It's almost like the people doing the work are products to be exploited

Nike surrendered. Dropping their lawsuit against Boris Berian was less a voluntary action and more an act of self-preservation. For those not following the case, Berian had a contract with short-term contract with Nike that allowed them to match offers if Boris found a better deal when the contract ended. Berian signed with New Balance for $125,000 after the Nike contract expired. Nike said they matched the offer - except theirs had 'reduction' clauses. 

The reduction clauses triggered mass mockery from athletes in the social media. Effectively, Nike wanted to match with as little as fifty cents on the dollar, with the argument that this was industry standard. Numerous individuals - led by Jesse Williams, Nick Symmonds, and Sally Bergesenn,the Oiselle CEO - filed briefs in support of Berian that stated that the reduction clauses were not standard. Bergesen, in her brief, stated unequivocally, "In my experience, in talking with other sponsors and industry leaders, reductions, as well as option years, are viewed as being abusive to athletes."


The speculation was that Nike retreated due to the skepticism shown by the presiding judge, but don't under-estimate the PR debacle that was growing. Nike has not enjoyed a good couple of years, what with the bribery scandal in Kenya, the questions regarding PED's and the Nike Oregon Project, the 'buying' of the USATF, and the unusual no-bid award of the World Championships to Eugene. The hits, as they say, keep coming. The news that Nike might just consider the athletes to be disposable products certainly would not help their image.

It also reminds me of the way that the publishing houses treat authors. Kris Rusch does a fantastic job of educating new authors to the dangers of dealing with publishing houses. Instead of reduction clauses, they co-opt (steal) as many rights as they can, place restrictions on what an author can write through non-compete clauses, and use sliding-scale royalty clauses that ensure that they always get paid for their work while reducing the author absorbs the entirety of price reductions for deeply discounted books at Costco and Walmart. 

Or Disney bringing in H1B visa-holders to replace their existing engineering staff. Adding insult to injury, Disney required the soon-to-be-laid-off engineers to train they're replacements. The abuse of the H1B program is rampant at Google, Microsoft, Facebook, and the rest of the tech companies.

All this points to a larger problem. Major corporations do not believe that people matter. They see labor purely as a line number on the financial statements. The lower that number, the more money Google or Facebook makes. Investors love more profits, the stock market value goes up, and it's all good.
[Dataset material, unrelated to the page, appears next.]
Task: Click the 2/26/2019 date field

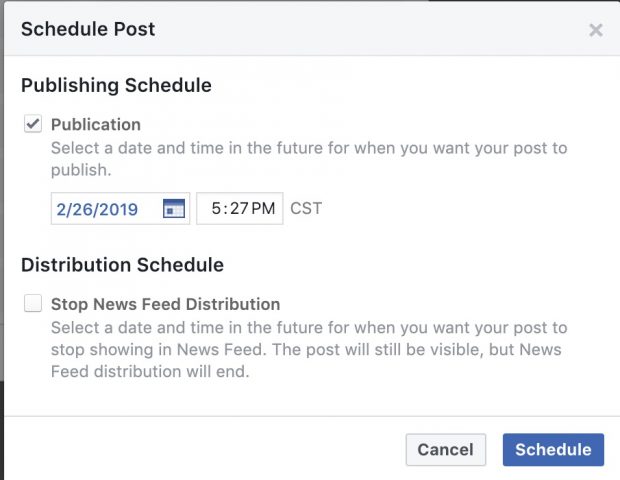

I disagree. I understand that labor is absolutely subject to the same supply and demand laws as everything else. It is because of this understanding that I oppose programs like the H1B visas and unlimited criminal immigration. Both work to devalue the labor of the American employee. Mother Jones has a nice recap from 2013. I don't agree with them much, but here there is common cause.

That is shameful.

Likewise, Nike's reduction clauses or Hachette's copyright grabs seek to exploit the value of the work of the athlete or author while retaining all, or the majority of, the benefits to the corporation. Run, Boris, run, but not for New Balance and how dare Nick Symmonds wear something other than Nike apparel in his hotel.

That's why I don't buy Nike products any more - I flat don't trust them. Instead, I'll spend my money on shoes from Edna, the Kenyan start-up. Ditto, USATF. I sponsor my local cross country team, but I won't spend a dime for the USAFT if I can possibly help it.

I'm turning into a curmudgeon in my old age. I still think that the people around me matter. I wish our corporations and sports federations thought the same. Athletes should not be treated like prized racehorses, and shot (financially) if they break a leg. They're people who deserved to be treated with respect for the efforts they put forth and rewarded accordingly.